→ Problem to solve
Look below for the line containing "Image resolution: width=1361". Output it and each remaining line of the entries exactly, and nothing else.

→ Available records
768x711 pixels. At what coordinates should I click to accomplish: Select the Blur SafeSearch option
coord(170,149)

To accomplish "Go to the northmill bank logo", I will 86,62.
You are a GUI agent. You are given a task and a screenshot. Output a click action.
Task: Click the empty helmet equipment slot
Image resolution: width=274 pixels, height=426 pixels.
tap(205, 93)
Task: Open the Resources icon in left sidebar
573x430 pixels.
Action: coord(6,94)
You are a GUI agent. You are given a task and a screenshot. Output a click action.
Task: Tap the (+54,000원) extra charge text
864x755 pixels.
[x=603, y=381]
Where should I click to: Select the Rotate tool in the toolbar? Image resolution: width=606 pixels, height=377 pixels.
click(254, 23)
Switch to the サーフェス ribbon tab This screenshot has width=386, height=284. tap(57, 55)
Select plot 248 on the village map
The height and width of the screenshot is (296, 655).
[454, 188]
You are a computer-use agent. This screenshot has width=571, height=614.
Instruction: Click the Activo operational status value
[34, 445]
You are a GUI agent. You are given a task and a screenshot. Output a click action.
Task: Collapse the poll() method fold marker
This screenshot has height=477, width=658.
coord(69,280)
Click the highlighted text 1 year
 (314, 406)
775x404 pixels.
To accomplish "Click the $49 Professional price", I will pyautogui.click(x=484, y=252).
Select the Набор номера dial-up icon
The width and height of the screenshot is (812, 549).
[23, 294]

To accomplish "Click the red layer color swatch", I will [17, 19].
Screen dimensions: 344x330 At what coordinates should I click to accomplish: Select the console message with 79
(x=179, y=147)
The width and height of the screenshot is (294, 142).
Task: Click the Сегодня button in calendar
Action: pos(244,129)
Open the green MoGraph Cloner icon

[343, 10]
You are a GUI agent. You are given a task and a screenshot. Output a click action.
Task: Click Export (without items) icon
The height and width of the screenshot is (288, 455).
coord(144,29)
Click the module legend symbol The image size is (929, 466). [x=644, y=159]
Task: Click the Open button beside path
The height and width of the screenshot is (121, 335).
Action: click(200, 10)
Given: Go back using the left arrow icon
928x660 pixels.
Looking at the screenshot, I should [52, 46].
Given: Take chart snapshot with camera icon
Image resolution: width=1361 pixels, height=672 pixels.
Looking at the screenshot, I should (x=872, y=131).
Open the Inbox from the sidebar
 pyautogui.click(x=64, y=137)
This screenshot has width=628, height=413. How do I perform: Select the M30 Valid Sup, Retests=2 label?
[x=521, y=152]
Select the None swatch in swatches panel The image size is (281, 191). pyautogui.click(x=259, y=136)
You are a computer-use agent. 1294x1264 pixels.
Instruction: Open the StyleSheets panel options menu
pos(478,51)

→ Result
Image resolution: width=1361 pixels, height=672 pixels.
Looking at the screenshot, I should (x=872, y=131).
Open the Inbox from the sidebar
 pyautogui.click(x=64, y=137)
This screenshot has width=628, height=413. How do I perform: Select the M30 Valid Sup, Retests=2 label?
[x=521, y=152]
Select the None swatch in swatches panel The image size is (281, 191). pyautogui.click(x=259, y=136)
You are a computer-use agent. 1294x1264 pixels.
Instruction: Open the StyleSheets panel options menu
pos(478,51)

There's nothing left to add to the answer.